Work item
Beginning with the line that holds "1148x1046 pixels." and ending with the last line of the entries, please output each line exactly, apart from any pictures.

(Saved entries)

──────────────────────────────

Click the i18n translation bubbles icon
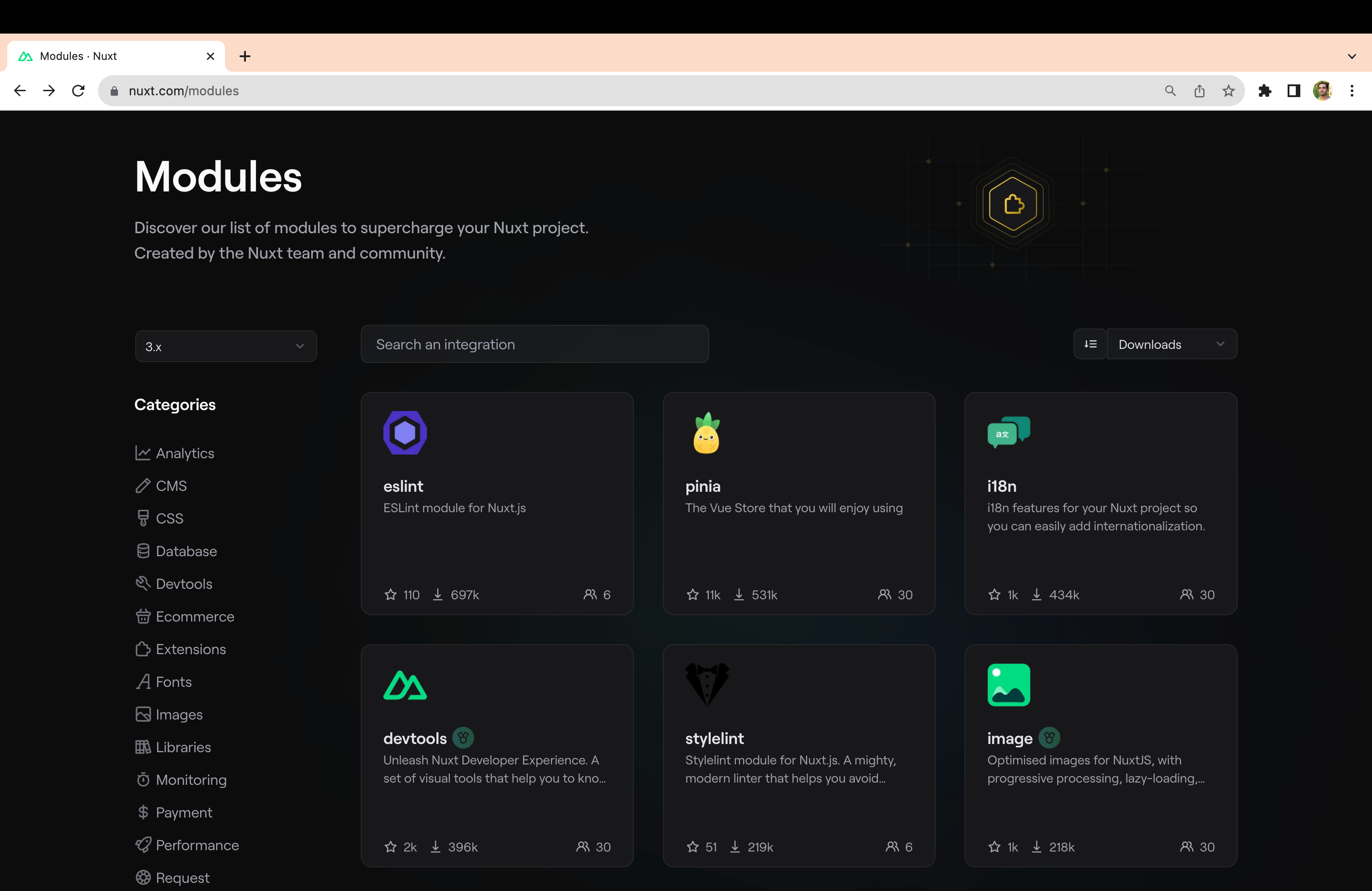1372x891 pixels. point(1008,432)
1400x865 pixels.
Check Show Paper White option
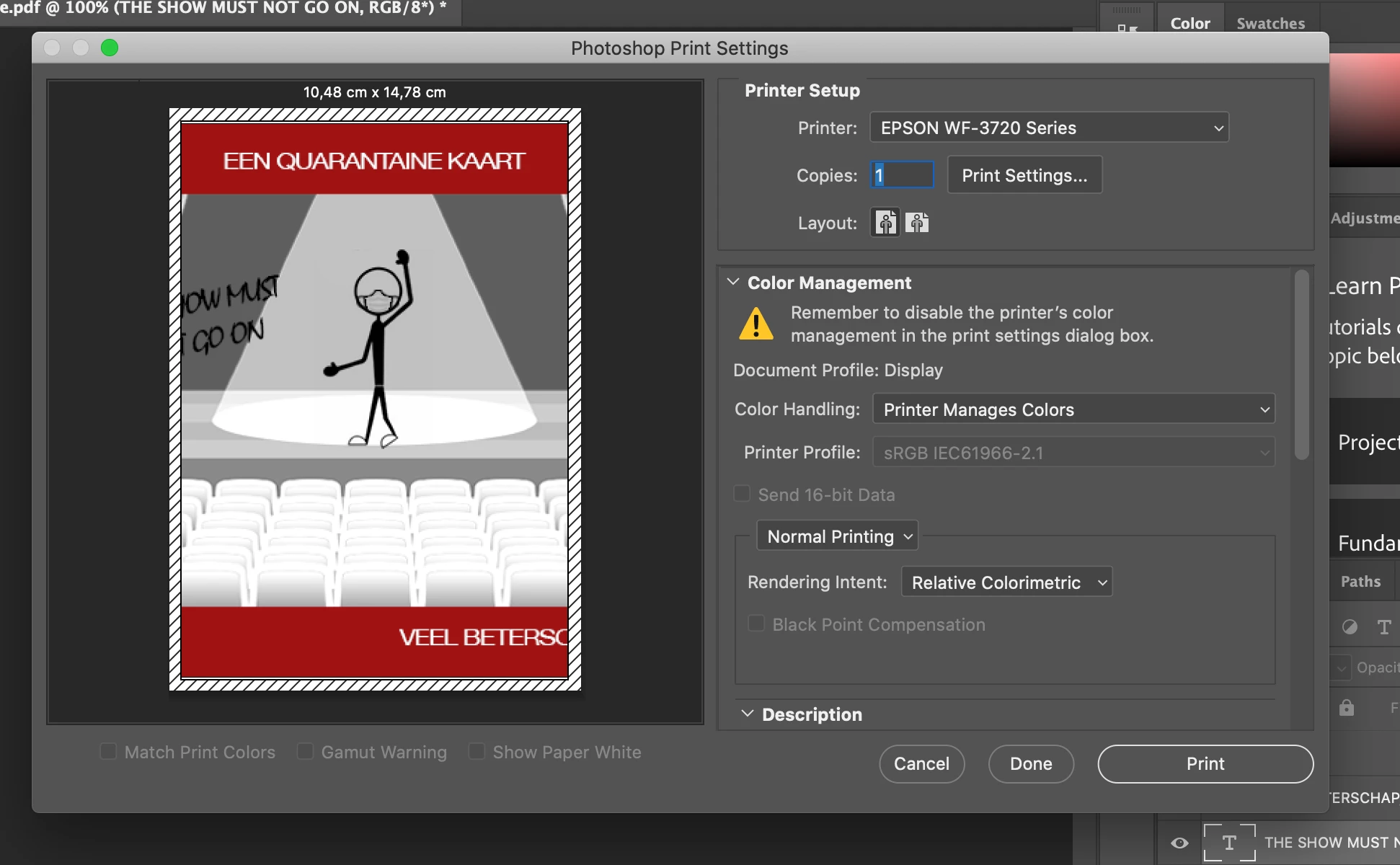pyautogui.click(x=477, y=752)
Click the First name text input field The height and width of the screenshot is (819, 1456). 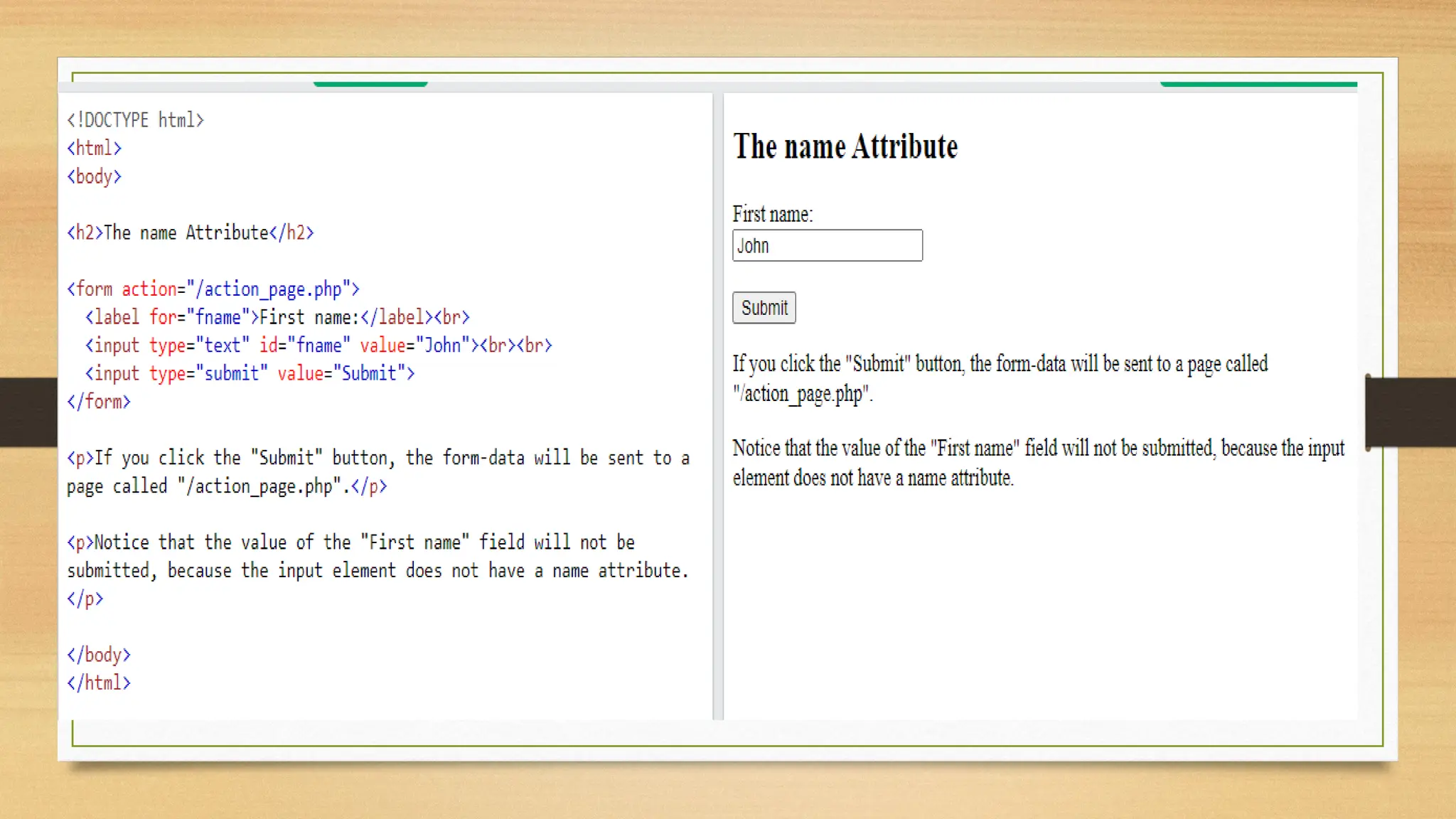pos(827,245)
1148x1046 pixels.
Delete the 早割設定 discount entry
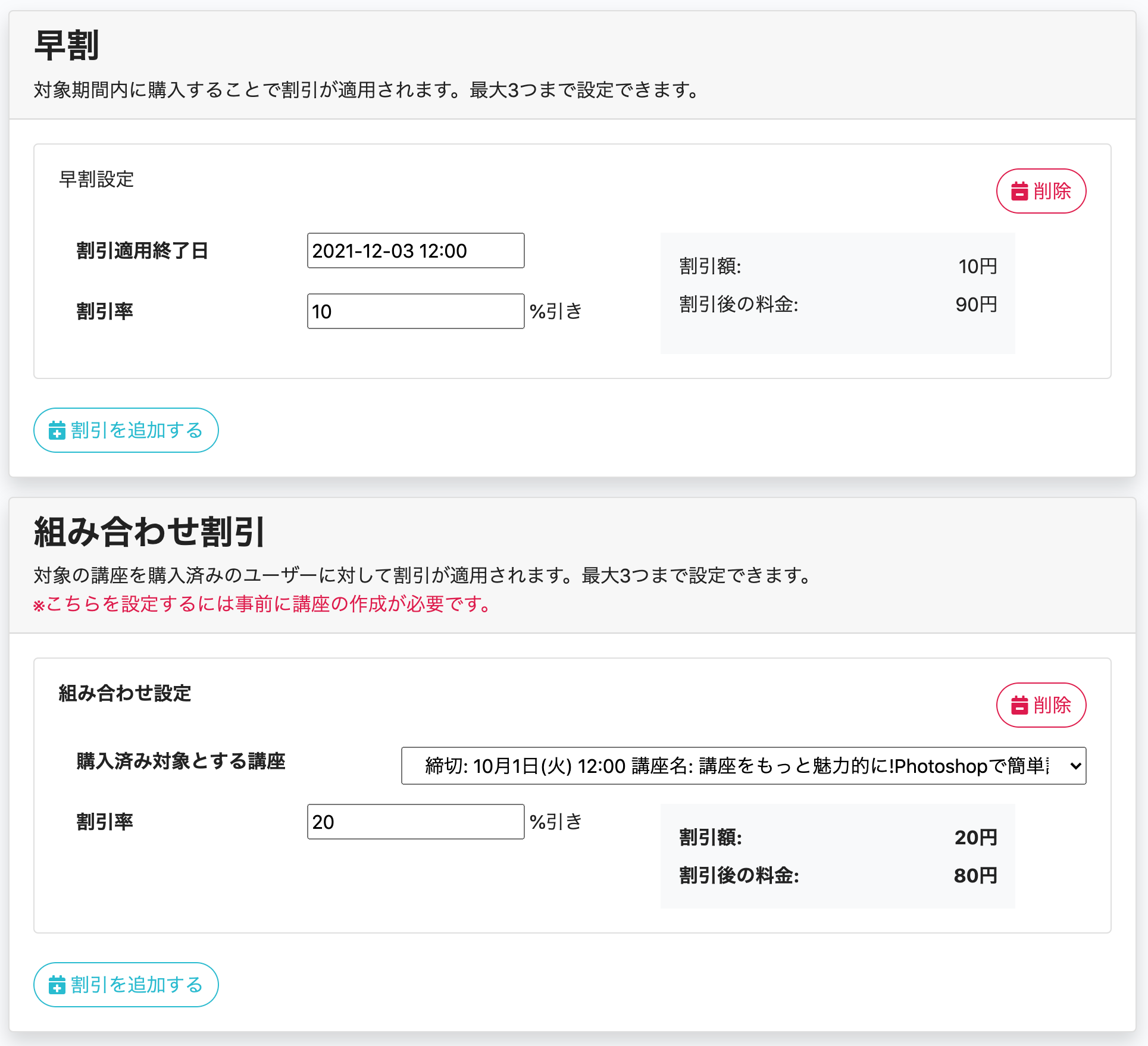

──────────────────────────────

Task result
1148x1046 pixels.
Delete the 早割設定 discount entry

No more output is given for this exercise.